In scattered outbursts of violence in Germany's two largest cities in the early morning hours today, 200 demonstrators chanting anti-capitalism slogans threw bottles and stones at riot police while in Hamburg others smashed a bank window.

A total of 57 people were detained in Berlin for rioting or resisting arrest while 48 officers were hurt after five cars were set on fire and four portable toilets torched, police said.

"On the one hand there are people out in the streets protesting peacefully against the economic crisis and there's nothing at all wrong that," said police spokesman Frank Miller.

"But when people burn cars and trash containers and commit other criminal acts - that has nothing to do with political protests," he told N-TV television at the scene of one especially fiery riot in the eastern district of Friedrichshain.

Germany is facing its worst recession since World War Two with the economy forecast to contract by 6 percent in 2009, while some economists are forecasting unemployment to rise to nearly five million next year.

The trouble in Berlin on Friday began at the end of an otherwise peaceful gathering of about 2,000 people, police said. Demonstrators threw bottles and stones at trams and cars. Glass windows at bus stops were also destroyed by rioters.

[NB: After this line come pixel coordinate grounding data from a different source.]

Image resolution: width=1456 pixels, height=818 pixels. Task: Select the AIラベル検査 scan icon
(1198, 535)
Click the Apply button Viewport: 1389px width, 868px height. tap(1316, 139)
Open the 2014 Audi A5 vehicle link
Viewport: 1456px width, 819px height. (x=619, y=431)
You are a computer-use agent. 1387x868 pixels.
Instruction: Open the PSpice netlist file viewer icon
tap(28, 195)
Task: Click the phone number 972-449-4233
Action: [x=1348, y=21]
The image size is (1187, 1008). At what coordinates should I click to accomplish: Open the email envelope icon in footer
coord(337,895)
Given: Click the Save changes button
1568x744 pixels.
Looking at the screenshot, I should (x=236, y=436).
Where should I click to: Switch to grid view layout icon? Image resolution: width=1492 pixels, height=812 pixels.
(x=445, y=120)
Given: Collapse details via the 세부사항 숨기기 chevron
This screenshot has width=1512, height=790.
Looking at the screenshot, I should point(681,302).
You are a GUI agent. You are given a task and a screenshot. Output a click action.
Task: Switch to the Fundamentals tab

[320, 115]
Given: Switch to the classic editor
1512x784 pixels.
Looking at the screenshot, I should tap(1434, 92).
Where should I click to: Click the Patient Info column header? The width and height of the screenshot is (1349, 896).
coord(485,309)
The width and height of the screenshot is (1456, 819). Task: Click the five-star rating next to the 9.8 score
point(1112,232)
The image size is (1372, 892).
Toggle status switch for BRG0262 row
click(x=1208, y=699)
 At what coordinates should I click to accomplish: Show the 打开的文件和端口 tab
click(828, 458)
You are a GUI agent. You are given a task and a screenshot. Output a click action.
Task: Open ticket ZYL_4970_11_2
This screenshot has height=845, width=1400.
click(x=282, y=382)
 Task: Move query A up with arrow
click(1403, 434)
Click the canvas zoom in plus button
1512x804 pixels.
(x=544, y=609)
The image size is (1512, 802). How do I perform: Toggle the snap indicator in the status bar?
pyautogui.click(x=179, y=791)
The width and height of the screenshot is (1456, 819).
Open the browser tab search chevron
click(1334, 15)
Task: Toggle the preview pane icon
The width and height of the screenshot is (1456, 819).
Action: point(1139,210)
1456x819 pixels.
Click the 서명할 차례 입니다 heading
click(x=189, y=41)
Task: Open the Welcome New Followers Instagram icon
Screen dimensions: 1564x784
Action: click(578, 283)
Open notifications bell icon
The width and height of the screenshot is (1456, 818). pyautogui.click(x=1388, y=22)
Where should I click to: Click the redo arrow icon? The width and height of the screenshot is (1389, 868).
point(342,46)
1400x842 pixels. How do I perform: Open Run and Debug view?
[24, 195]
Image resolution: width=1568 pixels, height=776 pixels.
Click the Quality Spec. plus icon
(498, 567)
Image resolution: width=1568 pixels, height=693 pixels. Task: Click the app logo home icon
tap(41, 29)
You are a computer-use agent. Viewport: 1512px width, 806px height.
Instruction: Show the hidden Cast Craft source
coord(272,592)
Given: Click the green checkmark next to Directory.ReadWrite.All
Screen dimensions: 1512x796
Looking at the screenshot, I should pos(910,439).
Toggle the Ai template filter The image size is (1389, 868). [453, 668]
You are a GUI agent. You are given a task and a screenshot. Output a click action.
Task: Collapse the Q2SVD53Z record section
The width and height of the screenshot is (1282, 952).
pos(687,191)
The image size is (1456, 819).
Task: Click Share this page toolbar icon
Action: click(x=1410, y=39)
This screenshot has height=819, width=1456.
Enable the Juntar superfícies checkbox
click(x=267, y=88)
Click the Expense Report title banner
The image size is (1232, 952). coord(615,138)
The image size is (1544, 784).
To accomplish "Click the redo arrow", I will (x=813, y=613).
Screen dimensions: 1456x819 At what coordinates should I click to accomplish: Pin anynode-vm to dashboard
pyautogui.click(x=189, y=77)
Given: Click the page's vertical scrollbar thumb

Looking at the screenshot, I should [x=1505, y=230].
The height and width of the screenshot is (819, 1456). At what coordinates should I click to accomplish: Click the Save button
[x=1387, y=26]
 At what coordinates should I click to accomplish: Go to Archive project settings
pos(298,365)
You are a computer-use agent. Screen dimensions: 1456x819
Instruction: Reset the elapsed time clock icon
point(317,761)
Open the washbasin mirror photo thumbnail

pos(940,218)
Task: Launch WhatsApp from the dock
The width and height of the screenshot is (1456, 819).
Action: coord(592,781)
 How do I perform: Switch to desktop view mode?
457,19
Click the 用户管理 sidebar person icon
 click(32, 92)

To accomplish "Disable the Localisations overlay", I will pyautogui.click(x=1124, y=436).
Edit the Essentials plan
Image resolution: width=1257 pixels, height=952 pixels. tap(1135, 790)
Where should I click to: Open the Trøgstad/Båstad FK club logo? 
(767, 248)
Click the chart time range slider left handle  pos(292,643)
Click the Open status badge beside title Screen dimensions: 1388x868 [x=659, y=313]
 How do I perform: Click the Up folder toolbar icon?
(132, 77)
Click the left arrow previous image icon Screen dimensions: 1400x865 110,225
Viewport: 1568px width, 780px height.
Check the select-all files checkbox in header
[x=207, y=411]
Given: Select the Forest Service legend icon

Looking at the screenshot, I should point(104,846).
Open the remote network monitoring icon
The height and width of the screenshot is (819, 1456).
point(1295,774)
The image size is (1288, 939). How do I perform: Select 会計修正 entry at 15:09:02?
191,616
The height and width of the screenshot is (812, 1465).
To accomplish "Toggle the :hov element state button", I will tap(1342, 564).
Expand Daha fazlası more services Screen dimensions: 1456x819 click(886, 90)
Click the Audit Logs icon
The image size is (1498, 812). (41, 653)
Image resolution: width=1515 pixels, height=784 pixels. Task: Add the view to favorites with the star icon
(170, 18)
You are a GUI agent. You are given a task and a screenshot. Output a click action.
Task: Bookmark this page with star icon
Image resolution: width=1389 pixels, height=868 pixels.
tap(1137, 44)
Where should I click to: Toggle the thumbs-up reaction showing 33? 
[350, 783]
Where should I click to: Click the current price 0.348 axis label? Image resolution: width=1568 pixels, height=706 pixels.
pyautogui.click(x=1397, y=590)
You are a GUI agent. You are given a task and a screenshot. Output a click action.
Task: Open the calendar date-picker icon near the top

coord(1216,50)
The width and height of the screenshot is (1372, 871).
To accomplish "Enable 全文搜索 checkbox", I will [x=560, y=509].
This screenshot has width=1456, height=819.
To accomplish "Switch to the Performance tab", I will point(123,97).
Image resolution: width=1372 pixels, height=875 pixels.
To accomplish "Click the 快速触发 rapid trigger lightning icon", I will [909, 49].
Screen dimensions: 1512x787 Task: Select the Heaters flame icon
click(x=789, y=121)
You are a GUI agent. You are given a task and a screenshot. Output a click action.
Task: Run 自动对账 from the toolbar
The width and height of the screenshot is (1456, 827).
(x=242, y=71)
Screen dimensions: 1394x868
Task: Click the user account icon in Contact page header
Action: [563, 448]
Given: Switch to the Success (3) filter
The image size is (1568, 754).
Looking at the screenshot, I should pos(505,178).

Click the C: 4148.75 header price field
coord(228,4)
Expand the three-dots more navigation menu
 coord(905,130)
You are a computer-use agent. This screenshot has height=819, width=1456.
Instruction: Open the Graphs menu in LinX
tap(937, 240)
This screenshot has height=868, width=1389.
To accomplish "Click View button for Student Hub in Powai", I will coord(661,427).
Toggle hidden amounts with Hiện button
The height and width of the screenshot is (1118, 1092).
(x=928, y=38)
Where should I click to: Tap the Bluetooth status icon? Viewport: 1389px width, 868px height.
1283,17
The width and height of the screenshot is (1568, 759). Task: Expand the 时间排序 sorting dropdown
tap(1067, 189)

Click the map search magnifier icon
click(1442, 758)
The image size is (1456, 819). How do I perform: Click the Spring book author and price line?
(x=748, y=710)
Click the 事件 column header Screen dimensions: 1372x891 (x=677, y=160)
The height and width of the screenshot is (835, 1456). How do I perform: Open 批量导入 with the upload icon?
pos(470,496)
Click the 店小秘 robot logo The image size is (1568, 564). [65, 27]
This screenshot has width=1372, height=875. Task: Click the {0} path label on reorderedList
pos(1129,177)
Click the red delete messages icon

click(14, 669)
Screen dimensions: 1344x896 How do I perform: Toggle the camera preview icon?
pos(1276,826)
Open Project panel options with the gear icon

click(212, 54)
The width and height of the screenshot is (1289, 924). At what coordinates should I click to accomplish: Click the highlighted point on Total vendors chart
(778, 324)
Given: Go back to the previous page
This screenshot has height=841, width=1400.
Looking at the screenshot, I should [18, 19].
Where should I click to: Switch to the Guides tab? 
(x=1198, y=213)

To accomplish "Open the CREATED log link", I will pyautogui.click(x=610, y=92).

Police in Berlin expect further violence when members of far-right parties, labour unions and leftists march.

In Hamburg, authorities said three riot police were injured in clashes with demonstrators.

Rioting on the May 1 Labour Day holiday, which since it started in 1987 has caused extensive damage to parts of the city, had been on the wane in the last three years after police shifted tactics from battling rioters to de-escalation.

May Day is traditionally marked by union rallies in many European countries and the global economic downturn is expected to swell the crowds this year.

"The crisis that is dominating us was caused by unscrupulous speculators," said Michael Sommer, head of the DGB Labour Federation in a May Day speech to a rally in Bremen.

"This crisis is worse than anyone expected. There is no light at the end the tunnel."

The economic crisis has also exacerbated public anger over a growing disparity in wages and the "gentrification" of some low-rent districts.

Frank-Walter Steinmeier, who is leading the Social Democrats into the September election against Chancellor Angela Merkel's Christian Democrats, said he understood workers' rage.

"The crisis is a result of greed and irresponsible actions," he told a rally in Ludwigshafen. "We need a new direction. That's why this 1 May is such a special May Day. It's a day of disappointment and outrage."